The Alibaba Cloud Milvus Embedding Service is a managed vectorization capability built into Milvus. Once enabled, you can directly input raw text or multimodal data, such as images and videos, during data ingestion and search. The system automatically generates vectors, eliminating the need to deploy a separate embedding inference service.

Feature overview

Feature	Description
Centralized console management	Enable and configure the Embedding service and bind it to an instance from the console.
Managed model capabilities	The platform provides a managed Embedding service, so you don't need to build your own inference service.
Direct ingestion and search of raw data	Input raw text or multimodal content directly during inserts, updates, and queries, and the system handles vectorization automatically.
Multiple model support	Supports various Embedding models, letting you select and switch between them based on your business needs.
Invocation and token statistics	Provides instance-level statistics for invocations and token usage.
Monitoring and alerts	Supports configuration of monitoring and alerts for metrics such as QPS, success rate, and RT.

Procedure

Enable the Embedding service

In the Milvus console, select AI Center from the left-side navigation. On the Embedding Service page, click Enable Embedding.

After you enable the service, a list of available models is displayed. The list includes:

text-embedding-v4: A multilingual text embedding model based on Qwen3. It supports custom vector dimensions from 64 to 2048.
text-embedding-v3: A general-purpose text embedding model.
text-embedding-v2: A general-purpose text embedding model.
qwen3-vl-embedding: A multimodal embedding model that supports text, image, and video input.

Note

The Embedding service is enabled on a per-region basis. If you switch to a new region, you must enable the service there.

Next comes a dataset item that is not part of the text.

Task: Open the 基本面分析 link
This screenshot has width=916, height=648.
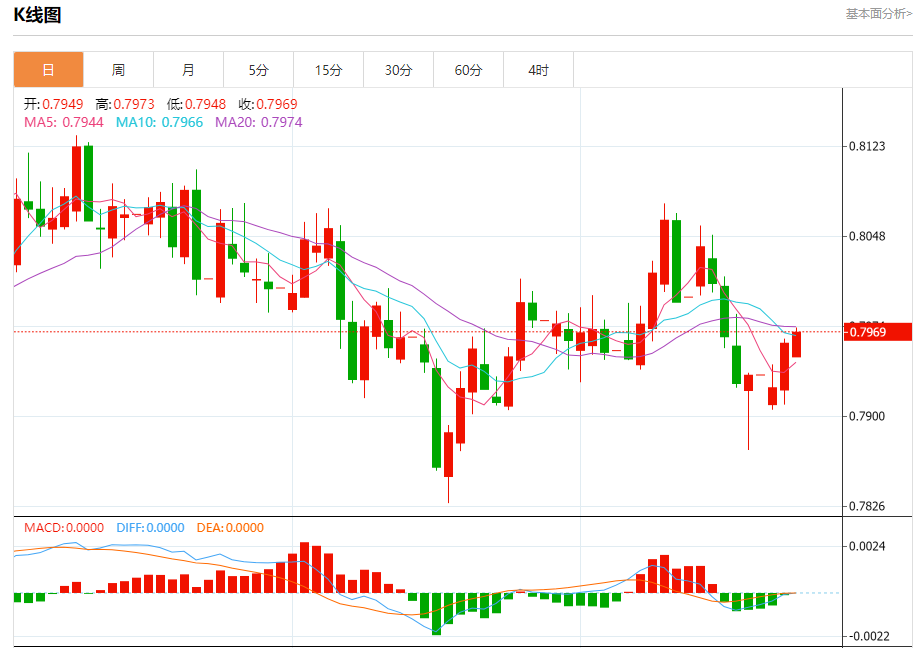Action: 878,14
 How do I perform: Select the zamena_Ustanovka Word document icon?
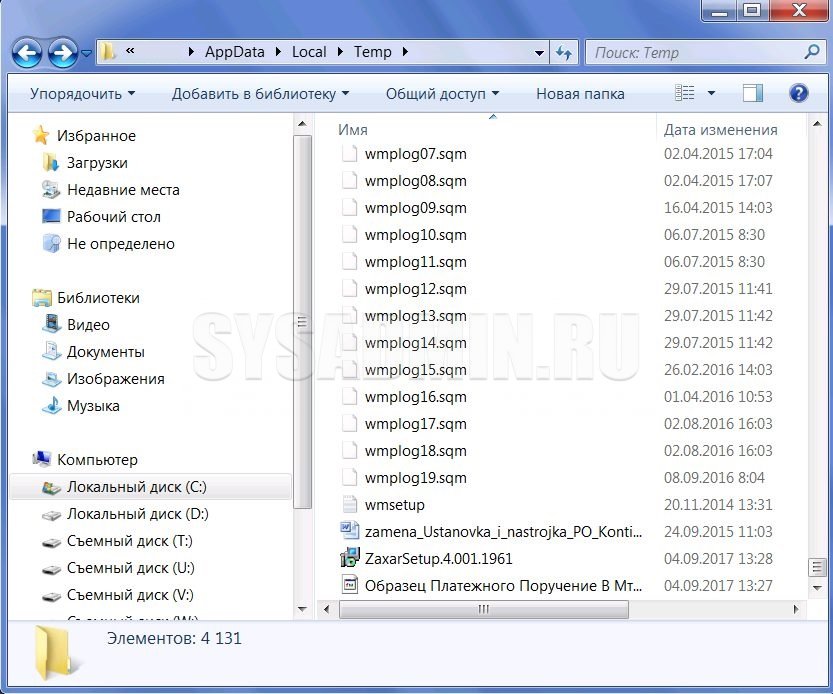click(x=349, y=531)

Associate a Milvus instance

The Embedding capability requires a Milvus version 2.6 instance. You can associate an instance in one of two ways:

Enable Embedding directly when you create a version 2.6 cluster.
Go to AI Center to enable an Embedding model for an existing version 2.6 instance.
In the Embedding list, click Batch Enable next to the target Service ID. In the Batch Enable dialog box, select the instances.

View invocation metrics

Go to AI Center. On the Embedding page, click View Call Information for the target model. You can view the following metrics:

Token Usage Overview: The trend of total token consumption.
QPS: The number of requests per second.
Success Rate: The request success rate.
Token Usage/s: The number of tokens consumed per second.
Average RT: The average response time.

You can filter by instance ID, time range, and sampling interval.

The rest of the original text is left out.